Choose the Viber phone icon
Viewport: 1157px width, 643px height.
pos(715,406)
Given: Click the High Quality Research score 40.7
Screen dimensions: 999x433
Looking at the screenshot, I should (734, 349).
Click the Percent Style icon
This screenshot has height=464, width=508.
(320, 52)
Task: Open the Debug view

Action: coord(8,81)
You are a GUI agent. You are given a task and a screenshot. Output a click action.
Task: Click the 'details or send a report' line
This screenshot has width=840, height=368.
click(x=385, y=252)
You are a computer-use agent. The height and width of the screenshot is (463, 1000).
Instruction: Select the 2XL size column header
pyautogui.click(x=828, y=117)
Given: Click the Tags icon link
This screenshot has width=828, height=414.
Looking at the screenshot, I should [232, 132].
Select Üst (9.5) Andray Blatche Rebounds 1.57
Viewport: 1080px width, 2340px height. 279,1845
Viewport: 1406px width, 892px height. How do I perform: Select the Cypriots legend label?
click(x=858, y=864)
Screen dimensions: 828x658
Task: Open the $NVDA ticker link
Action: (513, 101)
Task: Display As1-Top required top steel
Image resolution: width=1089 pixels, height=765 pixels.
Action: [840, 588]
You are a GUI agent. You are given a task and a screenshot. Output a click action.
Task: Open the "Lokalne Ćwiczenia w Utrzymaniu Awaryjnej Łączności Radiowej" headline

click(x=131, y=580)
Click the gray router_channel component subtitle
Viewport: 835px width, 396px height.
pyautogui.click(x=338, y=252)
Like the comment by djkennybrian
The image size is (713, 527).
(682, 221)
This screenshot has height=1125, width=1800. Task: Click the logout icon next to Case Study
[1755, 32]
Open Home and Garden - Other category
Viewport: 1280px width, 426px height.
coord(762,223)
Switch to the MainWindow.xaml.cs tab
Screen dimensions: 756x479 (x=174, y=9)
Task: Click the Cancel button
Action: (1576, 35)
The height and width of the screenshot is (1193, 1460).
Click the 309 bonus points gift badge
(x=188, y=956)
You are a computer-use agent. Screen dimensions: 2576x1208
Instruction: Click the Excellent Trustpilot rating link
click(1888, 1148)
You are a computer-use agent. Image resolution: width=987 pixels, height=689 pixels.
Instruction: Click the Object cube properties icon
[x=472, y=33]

^^^^

**TASK ITEM**
Transcribe the whole listing above, keeping each line exactly as written.

**EXERCISE ANSWER**
Choose the Viber phone icon
Viewport: 1157px width, 643px height.
pos(715,406)
Given: Click the High Quality Research score 40.7
Screen dimensions: 999x433
Looking at the screenshot, I should (734, 349).
Click the Percent Style icon
This screenshot has height=464, width=508.
(320, 52)
Task: Open the Debug view

Action: coord(8,81)
You are a GUI agent. You are given a task and a screenshot. Output a click action.
Task: Click the 'details or send a report' line
This screenshot has width=840, height=368.
click(x=385, y=252)
You are a computer-use agent. The height and width of the screenshot is (463, 1000).
Instruction: Select the 2XL size column header
pyautogui.click(x=828, y=117)
Given: Click the Tags icon link
This screenshot has width=828, height=414.
Looking at the screenshot, I should [232, 132].
Select Üst (9.5) Andray Blatche Rebounds 1.57
Viewport: 1080px width, 2340px height. 279,1845
Viewport: 1406px width, 892px height. How do I perform: Select the Cypriots legend label?
click(x=858, y=864)
Screen dimensions: 828x658
Task: Open the $NVDA ticker link
Action: (513, 101)
Task: Display As1-Top required top steel
Image resolution: width=1089 pixels, height=765 pixels.
Action: [840, 588]
You are a GUI agent. You are given a task and a screenshot. Output a click action.
Task: Open the "Lokalne Ćwiczenia w Utrzymaniu Awaryjnej Łączności Radiowej" headline

click(x=131, y=580)
Click the gray router_channel component subtitle
Viewport: 835px width, 396px height.
pyautogui.click(x=338, y=252)
Like the comment by djkennybrian
The image size is (713, 527).
(682, 221)
This screenshot has height=1125, width=1800. Task: Click the logout icon next to Case Study
[1755, 32]
Open Home and Garden - Other category
Viewport: 1280px width, 426px height.
coord(762,223)
Switch to the MainWindow.xaml.cs tab
Screen dimensions: 756x479 (x=174, y=9)
Task: Click the Cancel button
Action: (1576, 35)
The height and width of the screenshot is (1193, 1460).
Click the 309 bonus points gift badge
(x=188, y=956)
You are a computer-use agent. Screen dimensions: 2576x1208
Instruction: Click the Excellent Trustpilot rating link
click(1888, 1148)
You are a computer-use agent. Image resolution: width=987 pixels, height=689 pixels.
Instruction: Click the Object cube properties icon
[x=472, y=33]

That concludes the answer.